[Dataset]
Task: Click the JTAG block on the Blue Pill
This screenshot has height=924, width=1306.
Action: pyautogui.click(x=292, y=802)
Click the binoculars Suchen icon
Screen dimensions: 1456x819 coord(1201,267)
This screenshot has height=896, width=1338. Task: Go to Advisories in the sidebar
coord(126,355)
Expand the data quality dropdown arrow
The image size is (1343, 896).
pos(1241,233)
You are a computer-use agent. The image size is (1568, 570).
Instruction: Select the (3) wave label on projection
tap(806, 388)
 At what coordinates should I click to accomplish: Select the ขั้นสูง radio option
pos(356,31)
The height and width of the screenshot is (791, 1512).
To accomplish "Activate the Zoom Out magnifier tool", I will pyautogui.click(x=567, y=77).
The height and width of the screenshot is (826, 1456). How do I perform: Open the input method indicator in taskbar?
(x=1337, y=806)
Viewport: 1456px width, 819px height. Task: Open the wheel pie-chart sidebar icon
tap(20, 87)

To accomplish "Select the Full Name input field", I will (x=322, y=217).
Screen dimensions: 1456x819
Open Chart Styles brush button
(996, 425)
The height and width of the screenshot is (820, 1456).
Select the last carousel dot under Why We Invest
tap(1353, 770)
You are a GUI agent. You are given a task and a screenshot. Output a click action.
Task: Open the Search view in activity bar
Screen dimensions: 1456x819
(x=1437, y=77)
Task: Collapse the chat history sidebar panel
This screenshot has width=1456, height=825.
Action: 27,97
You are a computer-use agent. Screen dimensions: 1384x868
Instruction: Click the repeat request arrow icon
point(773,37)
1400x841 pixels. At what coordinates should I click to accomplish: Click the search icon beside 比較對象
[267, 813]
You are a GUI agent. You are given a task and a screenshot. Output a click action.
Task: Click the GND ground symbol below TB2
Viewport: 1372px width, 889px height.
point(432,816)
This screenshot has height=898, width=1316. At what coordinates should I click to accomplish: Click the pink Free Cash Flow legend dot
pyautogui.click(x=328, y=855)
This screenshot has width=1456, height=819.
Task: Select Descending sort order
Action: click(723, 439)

[The task] Every record must be output again with its wording unchanged.

[Written answer]
Task: Click the JTAG block on the Blue Pill
This screenshot has height=924, width=1306.
Action: pyautogui.click(x=292, y=802)
Click the binoculars Suchen icon
Screen dimensions: 1456x819 coord(1201,267)
This screenshot has height=896, width=1338. Task: Go to Advisories in the sidebar
coord(126,355)
Expand the data quality dropdown arrow
The image size is (1343, 896).
pos(1241,233)
You are a computer-use agent. The image size is (1568, 570).
Instruction: Select the (3) wave label on projection
tap(806, 388)
 At what coordinates should I click to accomplish: Select the ขั้นสูง radio option
pos(356,31)
The height and width of the screenshot is (791, 1512).
To accomplish "Activate the Zoom Out magnifier tool", I will pyautogui.click(x=567, y=77).
The height and width of the screenshot is (826, 1456). How do I perform: Open the input method indicator in taskbar?
(x=1337, y=806)
Viewport: 1456px width, 819px height. Task: Open the wheel pie-chart sidebar icon
tap(20, 87)

To accomplish "Select the Full Name input field", I will (x=322, y=217).
Screen dimensions: 1456x819
Open Chart Styles brush button
(996, 425)
The height and width of the screenshot is (820, 1456).
Select the last carousel dot under Why We Invest
tap(1353, 770)
You are a GUI agent. You are given a task and a screenshot. Output a click action.
Task: Open the Search view in activity bar
Screen dimensions: 1456x819
(x=1437, y=77)
Task: Collapse the chat history sidebar panel
This screenshot has width=1456, height=825.
Action: 27,97
You are a computer-use agent. Screen dimensions: 1384x868
Instruction: Click the repeat request arrow icon
point(773,37)
1400x841 pixels. At what coordinates should I click to accomplish: Click the search icon beside 比較對象
[267, 813]
You are a GUI agent. You are given a task and a screenshot. Output a click action.
Task: Click the GND ground symbol below TB2
Viewport: 1372px width, 889px height.
point(432,816)
This screenshot has height=898, width=1316. At what coordinates should I click to accomplish: Click the pink Free Cash Flow legend dot
pyautogui.click(x=328, y=855)
This screenshot has width=1456, height=819.
Task: Select Descending sort order
Action: click(723, 439)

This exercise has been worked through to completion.